Records in a dataset
———

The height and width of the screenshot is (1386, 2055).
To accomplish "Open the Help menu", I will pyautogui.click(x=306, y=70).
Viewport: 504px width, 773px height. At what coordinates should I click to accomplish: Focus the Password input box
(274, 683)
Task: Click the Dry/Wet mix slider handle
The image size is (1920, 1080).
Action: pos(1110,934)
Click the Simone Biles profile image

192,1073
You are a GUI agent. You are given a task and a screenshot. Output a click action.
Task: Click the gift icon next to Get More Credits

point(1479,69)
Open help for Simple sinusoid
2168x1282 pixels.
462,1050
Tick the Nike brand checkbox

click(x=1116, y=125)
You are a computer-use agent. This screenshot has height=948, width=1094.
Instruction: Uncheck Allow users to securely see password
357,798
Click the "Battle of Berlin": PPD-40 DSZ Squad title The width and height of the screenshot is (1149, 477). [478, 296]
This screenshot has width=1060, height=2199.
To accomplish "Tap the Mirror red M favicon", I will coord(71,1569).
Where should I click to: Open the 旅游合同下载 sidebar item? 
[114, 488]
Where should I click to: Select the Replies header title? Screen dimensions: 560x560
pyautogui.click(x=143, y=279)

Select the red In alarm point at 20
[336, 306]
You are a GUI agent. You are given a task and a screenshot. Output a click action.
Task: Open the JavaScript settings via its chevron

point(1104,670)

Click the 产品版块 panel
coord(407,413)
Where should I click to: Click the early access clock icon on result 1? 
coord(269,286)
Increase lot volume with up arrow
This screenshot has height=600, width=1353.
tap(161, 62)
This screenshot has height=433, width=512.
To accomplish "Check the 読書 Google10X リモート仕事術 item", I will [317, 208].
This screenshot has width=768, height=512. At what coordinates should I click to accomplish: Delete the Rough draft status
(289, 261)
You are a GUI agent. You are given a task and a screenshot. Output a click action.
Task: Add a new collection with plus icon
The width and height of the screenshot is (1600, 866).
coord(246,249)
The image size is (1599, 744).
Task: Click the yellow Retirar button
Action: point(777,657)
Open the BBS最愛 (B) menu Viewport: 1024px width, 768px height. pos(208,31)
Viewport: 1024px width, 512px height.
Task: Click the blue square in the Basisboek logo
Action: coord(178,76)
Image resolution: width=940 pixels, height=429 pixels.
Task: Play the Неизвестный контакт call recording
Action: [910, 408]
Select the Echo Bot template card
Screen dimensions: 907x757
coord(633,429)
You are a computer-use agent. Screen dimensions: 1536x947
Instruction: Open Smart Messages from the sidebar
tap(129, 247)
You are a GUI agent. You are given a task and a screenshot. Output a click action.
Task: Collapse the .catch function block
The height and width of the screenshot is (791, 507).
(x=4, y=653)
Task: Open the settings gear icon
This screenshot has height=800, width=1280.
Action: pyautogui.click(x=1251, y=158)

———

Task description
Convert every line of the material above into a JSON list of strings, with one string per line and blank lines omitted.

Result of this exercise
[
  "The height and width of the screenshot is (1386, 2055).",
  "To accomplish \"Open the Help menu\", I will pyautogui.click(x=306, y=70).",
  "Viewport: 504px width, 773px height. At what coordinates should I click to accomplish: Focus the Password input box",
  "(274, 683)",
  "Task: Click the Dry/Wet mix slider handle",
  "The image size is (1920, 1080).",
  "Action: pos(1110,934)",
  "Click the Simone Biles profile image",
  "192,1073",
  "You are a GUI agent. You are given a task and a screenshot. Output a click action.",
  "Task: Click the gift icon next to Get More Credits",
  "point(1479,69)",
  "Open help for Simple sinusoid",
  "2168x1282 pixels.",
  "462,1050",
  "Tick the Nike brand checkbox",
  "click(x=1116, y=125)",
  "You are a computer-use agent. This screenshot has height=948, width=1094.",
  "Instruction: Uncheck Allow users to securely see password",
  "357,798",
  "Click the \"Battle of Berlin\": PPD-40 DSZ Squad title The width and height of the screenshot is (1149, 477). [478, 296]",
  "This screenshot has width=1060, height=2199.",
  "To accomplish \"Tap the Mirror red M favicon\", I will coord(71,1569).",
  "Where should I click to: Open the 旅游合同下载 sidebar item? ",
  "[114, 488]",
  "Where should I click to: Select the Replies header title? Screen dimensions: 560x560",
  "pyautogui.click(x=143, y=279)",
  "Select the red In alarm point at 20",
  "[336, 306]",
  "You are a GUI agent. You are given a task and a screenshot. Output a click action.",
  "Task: Open the JavaScript settings via its chevron",
  "point(1104,670)",
  "Click the 产品版块 panel",
  "coord(407,413)",
  "Where should I click to: Click the early access clock icon on result 1? ",
  "coord(269,286)",
  "Increase lot volume with up arrow",
  "This screenshot has height=600, width=1353.",
  "tap(161, 62)",
  "This screenshot has height=433, width=512.",
  "To accomplish \"Check the 読書 Google10X リモート仕事術 item\", I will [317, 208].",
  "This screenshot has width=768, height=512. At what coordinates should I click to accomplish: Delete the Rough draft status",
  "(289, 261)",
  "You are a GUI agent. You are given a task and a screenshot. Output a click action.",
  "Task: Add a new collection with plus icon",
  "The width and height of the screenshot is (1600, 866).",
  "coord(246,249)",
  "The image size is (1599, 744).",
  "Task: Click the yellow Retirar button",
  "Action: point(777,657)",
  "Open the BBS最愛 (B) menu Viewport: 1024px width, 768px height. pos(208,31)",
  "Viewport: 1024px width, 512px height.",
  "Task: Click the blue square in the Basisboek logo",
  "Action: coord(178,76)",
  "Image resolution: width=940 pixels, height=429 pixels.",
  "Task: Play the Неизвестный контакт call recording",
  "Action: [910, 408]",
  "Select the Echo Bot template card",
  "Screen dimensions: 907x757",
  "coord(633,429)",
  "You are a computer-use agent. Screen dimensions: 1536x947",
  "Instruction: Open Smart Messages from the sidebar",
  "tap(129, 247)",
  "You are a GUI agent. You are given a task and a screenshot. Output a click action.",
  "Task: Collapse the .catch function block",
  "The height and width of the screenshot is (791, 507).",
  "(x=4, y=653)",
  "Task: Open the settings gear icon",
  "This screenshot has height=800, width=1280.",
  "Action: pyautogui.click(x=1251, y=158)"
]